- **Stated problem**: Can you pull out every line of the listing below that contains the word "screenshot", copying each one in full? Match case exactly.
start Material provided
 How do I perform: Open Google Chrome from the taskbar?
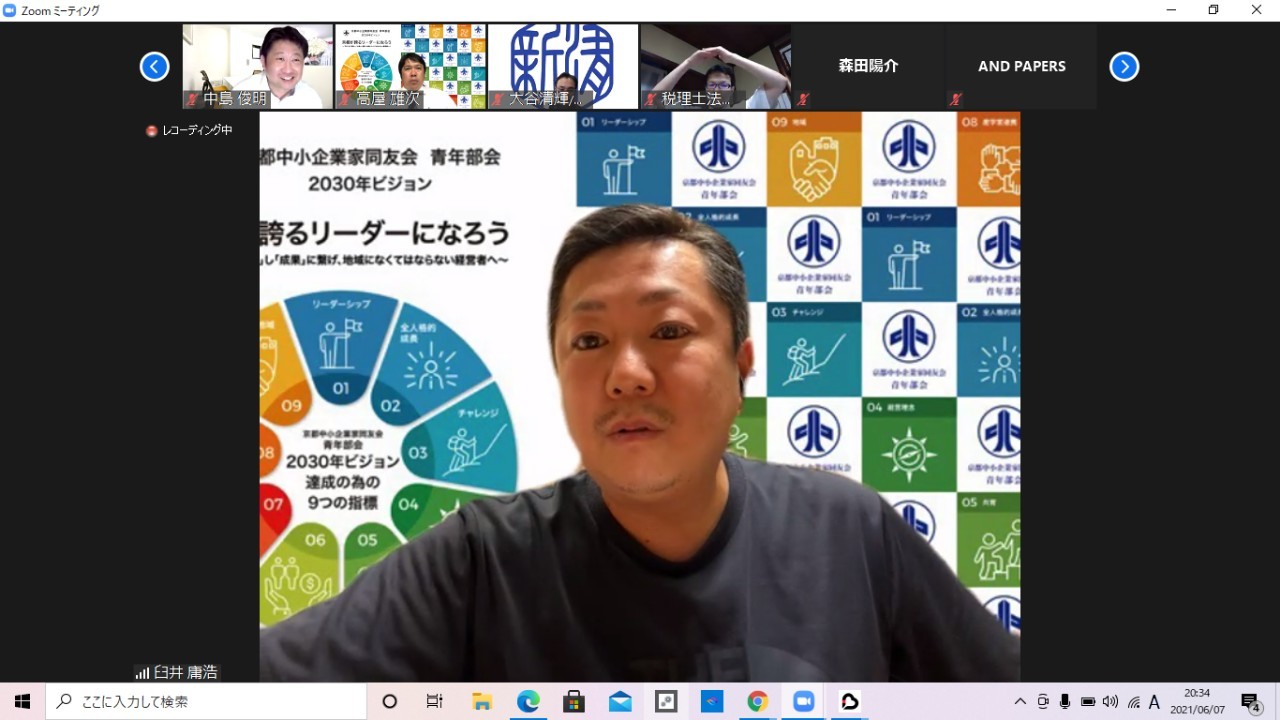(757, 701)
end Material provided
start Material provided
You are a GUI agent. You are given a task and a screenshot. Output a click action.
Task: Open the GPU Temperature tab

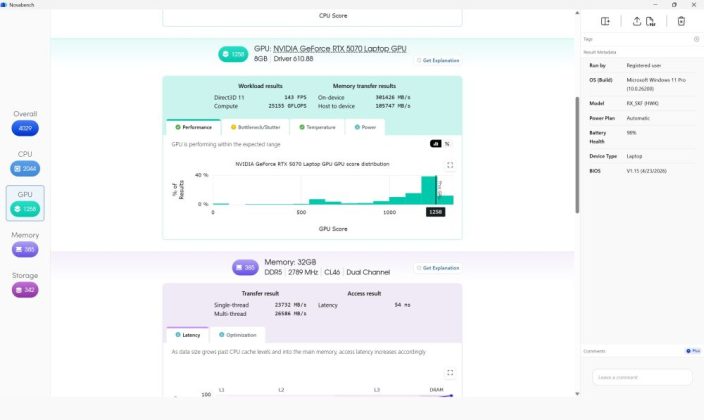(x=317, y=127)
end Material provided
start Material provided
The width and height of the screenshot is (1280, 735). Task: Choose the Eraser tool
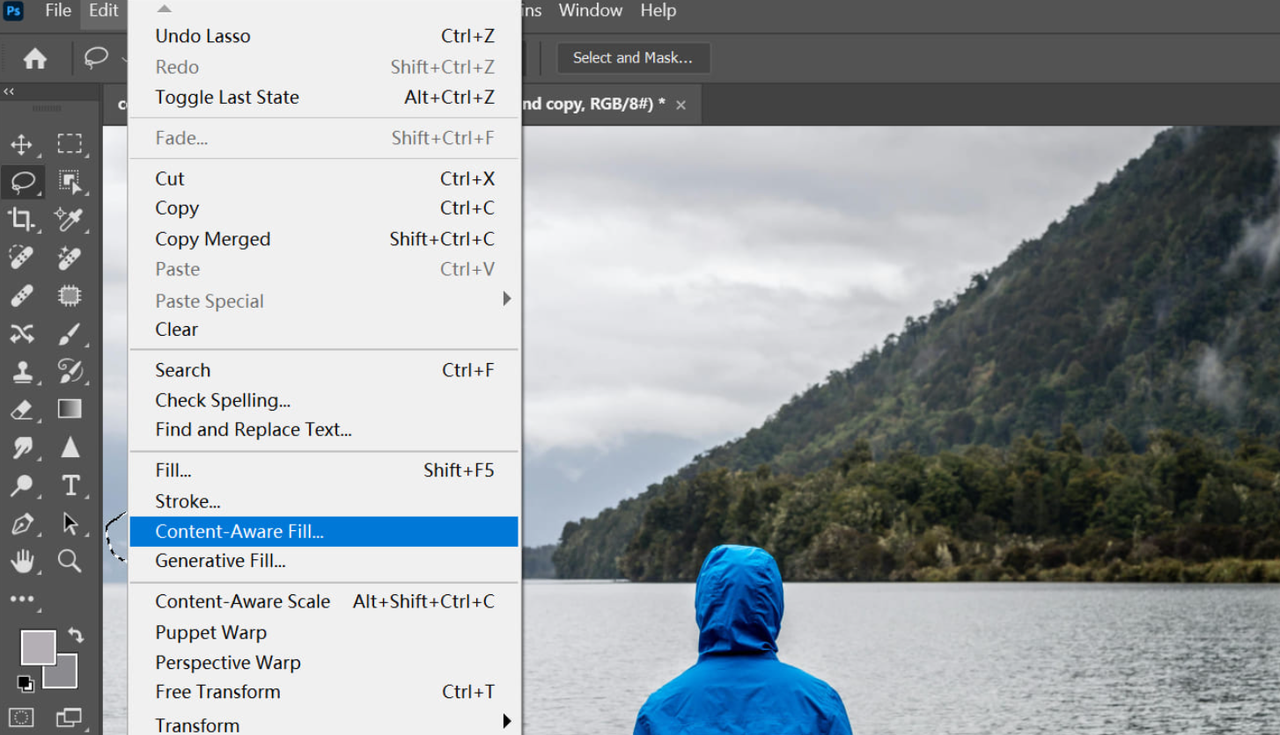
end Material provided
- **Answer to this task**:
You are a GUI agent. You are given a task and a screenshot. Output a click action.
The width and height of the screenshot is (1280, 735). Task: Choose the Eraser tool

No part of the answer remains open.